Batch processing means those pens needing new sections or end tassies or blind caps will all be put away till I get the mini lathe out, and then they'll all be done at once. All the safety pens will be done at once.

It's also useful because it means I never work on a pen that's above my current level of skill. The Vacumatics can wait! By working on the easy stuff first, I've got reasonably good at taking pens apart, I've got good at resacking (only one disaster, an Edacoto where I managed to shellac the channel in the feed closed, and had to knock out the feed and nib to solve the problem), and I have got started on a few pens that needed their nibs knocked out, straightened and reinserted. (The reinsertion is the hard bit.)

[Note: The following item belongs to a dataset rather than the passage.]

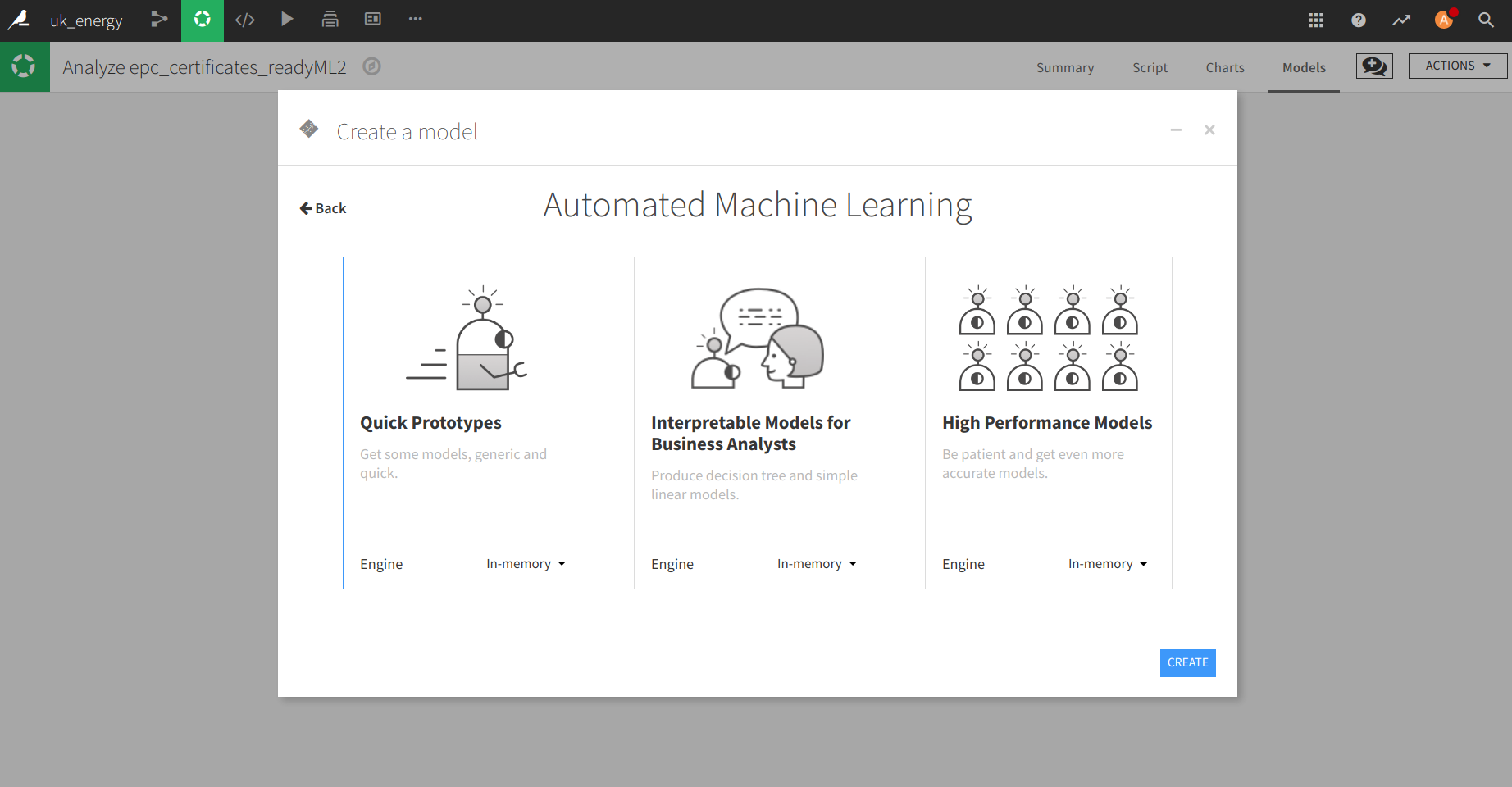Viewport: 1512px width, 787px height.
Task: Expand Interpretable Models engine dropdown
Action: click(817, 564)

Anyway, I did get a few pens all the way through the process, and I've been using one today. It's a sweet little Swan, just 12cm long, with a nice flexy nib. I think I've underestimated Swans in the past - this is a delight of a pen, in 'snakeskin' effect spiral wrapped celluloid. I did a little extra work filling in the swan engraving on the black cap top with gold pencil (yes, it probably should really be white, but I'm keeping this pen for myself, so never mind authenticity) and cleaning up the rather inky threads.

I was about to see if I could remove the scratches on the section when I realised: those aren't scratches! "SWAN" is actually engraved across the section (with the double quotation marks), just in case you had missed the swan on the cap top and the three-line barrel imprint, again with the little figure of the swan. Branding gone mad.

Apologies for the rather poor photo - my compact camera is out of action so I had to resort to the Nexus 7.
I've been trying to improve my handwriting with this nice flex nib. I think my pen restoration skills are some way ahead of my copperplate.